| REQUIRED TASKS |
a) Reproduce everything in the memorandum opinion below from "MEMORANDUM OPINION" down to "U.S.C. § 157(b)(2)(I).".
b) According to the memorandum opinion below, on what date was the Order of Submission entered?
c) Write what comes next in the memorandum opinion below, picking up after its final sentence.

| SUPPLIED PASSAGE |
Opinion
Bankruptcy No. 94-60562. Adv. No. 95-6005.
September 1, 1995.
Robert E. Gillum, Somerset, KY, for plaintiff.
Michael L. Duncan, Somerset, KY, for defendant.
MEMORANDUM OPINION
This matter is before the Court on the issue of dischargeability of debt pursuant to 11 U.S.C. § 523(a)(5). By Order of this Court entered on March 16, 1995, the parties were given a briefing schedule, and upon its completion were to tender an order of submission. The parties filed their briefs, and the Order of Submission was entered on July 24, 1995. This Court has jurisdiction of this matter pursuant to 28 U.S.C. § 1334(b); it is a core proceeding pursuant to 28 U.S.C. § 157(b)(2)(I).
The plaintiff commenced this action by filing her Complaint on January 19, 1995, and her Amended Complaint on January 25, 1995. Therein she asked the Court to find that an obligation of the defendant for medical expenses was in the nature of alimony, maintenance or support and not dischargeable in bankruptcy. The defendant filed his Answer on February 3, 1995. On March 13, 1995, the parties entered into Stipulations concerning records of the Pulaski Circuit Court in Civil Action No. 86-CI-128, styled Sheila Back Woodall vs. Ricky Lynn Woodall.

| EXTRACTED ENTRIES |
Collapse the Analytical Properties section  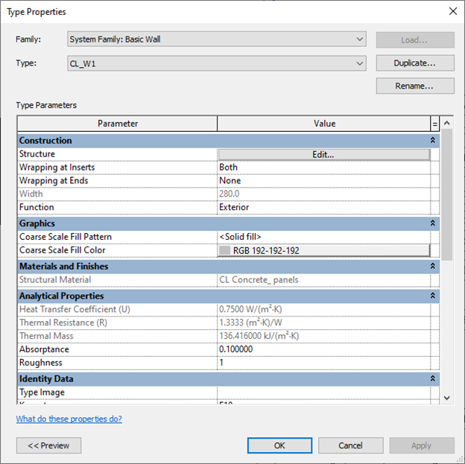coord(434,296)
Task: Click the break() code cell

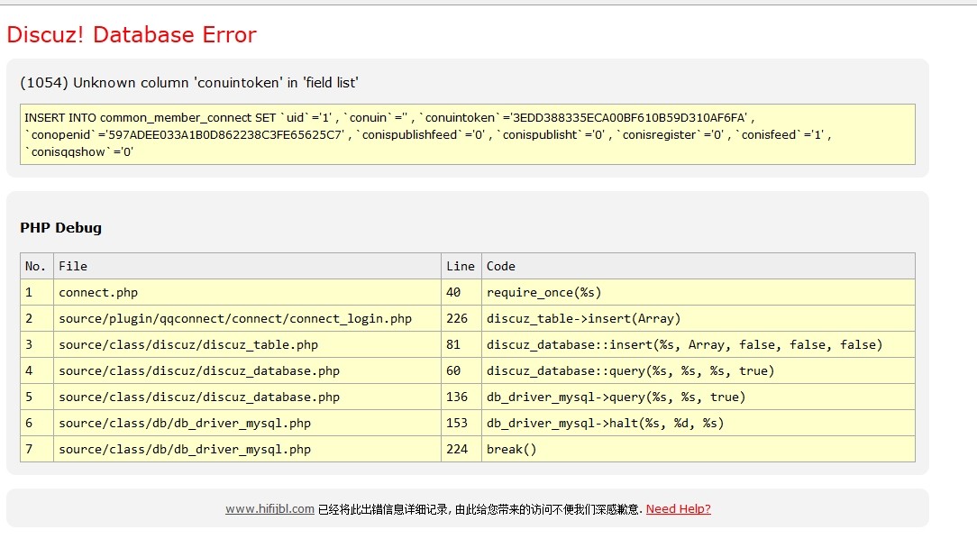Action: (511, 450)
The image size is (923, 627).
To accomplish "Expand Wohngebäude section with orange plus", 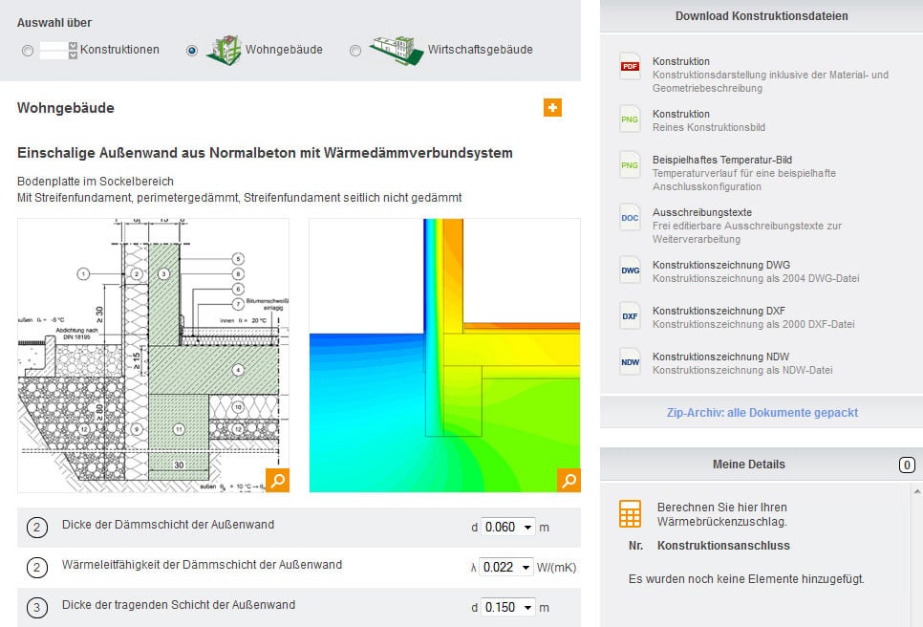I will coord(552,108).
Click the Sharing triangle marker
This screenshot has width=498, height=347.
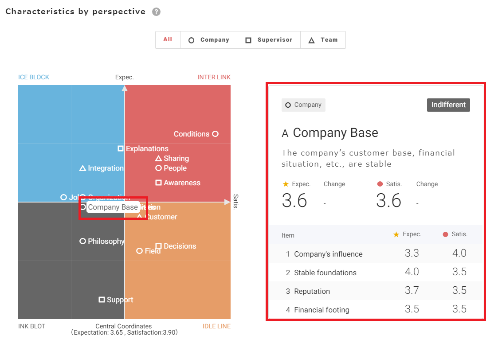(158, 158)
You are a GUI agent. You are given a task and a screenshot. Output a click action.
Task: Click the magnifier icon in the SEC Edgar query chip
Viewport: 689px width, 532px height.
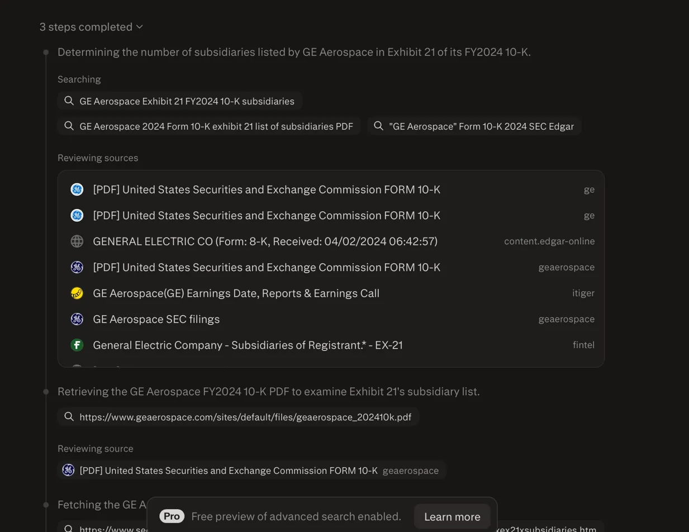pos(378,126)
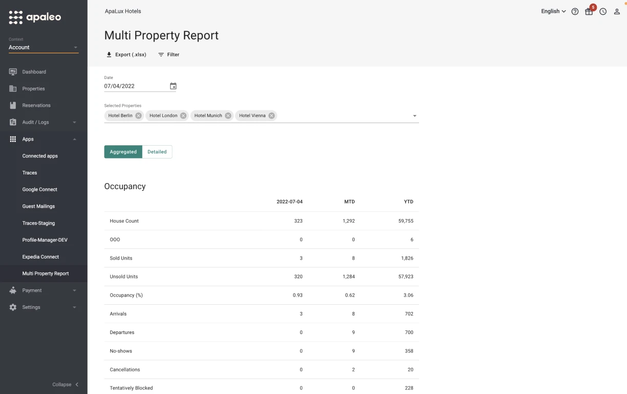The image size is (627, 394).
Task: Expand the Audit / Logs menu
Action: 34,122
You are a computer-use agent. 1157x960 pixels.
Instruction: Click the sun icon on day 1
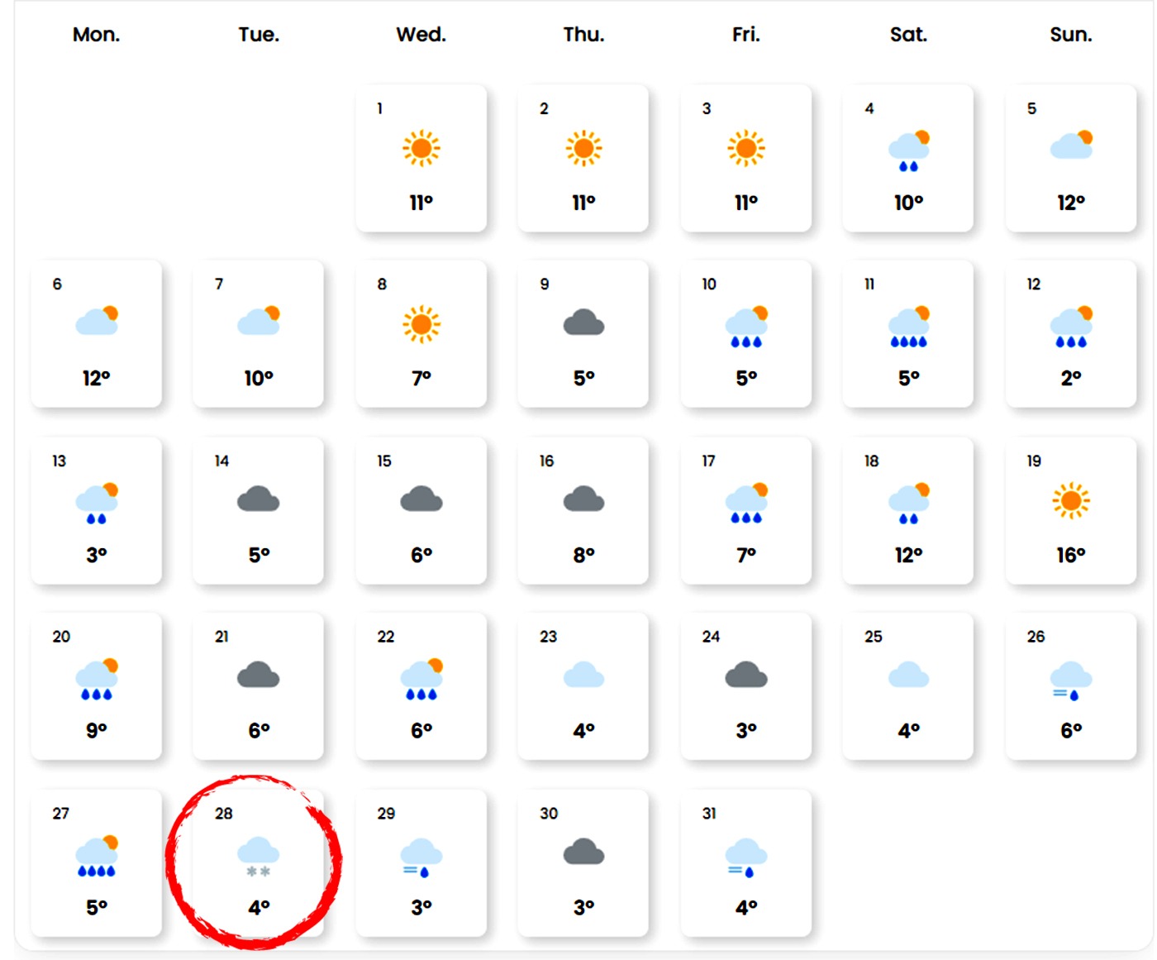(421, 149)
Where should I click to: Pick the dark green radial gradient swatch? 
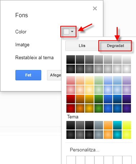(99, 108)
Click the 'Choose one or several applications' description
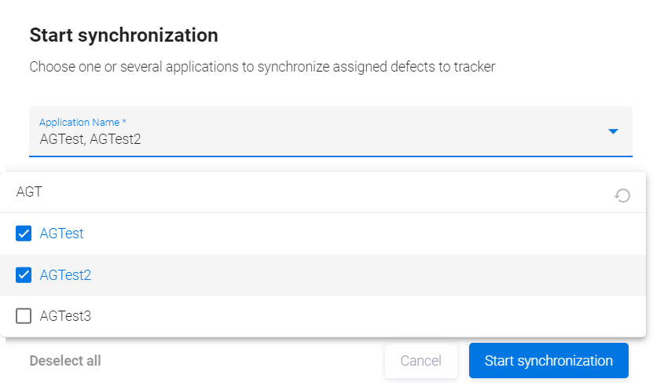The image size is (653, 390). pos(262,67)
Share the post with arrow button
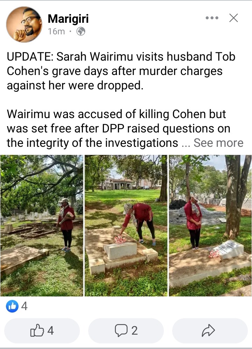The height and width of the screenshot is (349, 252). pos(210,330)
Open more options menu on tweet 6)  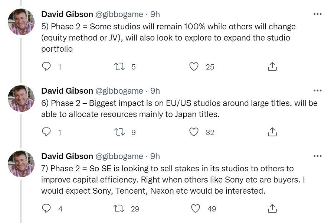click(x=317, y=91)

| RESPONSES PER TASK |
a)
MEMORANDUM OPINION
This matter is before the Court on the issue of dischargeability of debt pursuant to 11 U.S.C. § 523(a)(5). By Order of this Court entered on March 16, 1995, the parties were given a briefing schedule, and upon its completion were to tender an order of submission. The parties filed their briefs, and the Order of Submission was entered on July 24, 1995. This Court has jurisdiction of this matter pursuant to 28 U.S.C. § 1334(b); it is a core proceeding pursuant to 28 U.S.C. § 157(b)(2)(I).

b) July 24, 1995.

c)
These records indicate that a Decree of Dissolution of Marriage was entered in regard to the parties' marriage on July 14, 1986. The Findings of Fact entered therein included the following provision concerning support of the parties' infant child:
The petitioner shall be awarded the sum of $30.00 per week as child support, said payments shall be made through the office of the Pulaski Circuit Court and the respondent will further be required to pay all medical bills which are not covered by the medical insurance that the petitioner will carry on the said infant child.
The record further indicates that pursuant to the foregoing provision the plaintiff submitted $4,032.64 in medical and dental bills to the defendant which he never paid. The plaintiff, faced with possible loss of services or being placed on a "cash only" basis by various providers, eventually paid the bills herself.
The defendant contends that this debt is not "in the nature of child support" because it is a lump sum "judgment" reimbursing the plaintiff for what she voluntarily paid to third-party providers. This characterization refers to the fact that the Pulaski Circuit Court Domestic Relations Commissioner found at a hearing on September 6, 1994, that there were unpaid medical and dental bills in the amount of $4,032.64, and recommended that the motion of the Petitioner (the plaintiff herein) to enter an order holding the Respondent (the defendant herein) in contempt for failure to pay court ordered medical and dental expenses be sustained, and that the Court impose appropriate punishment after hearing.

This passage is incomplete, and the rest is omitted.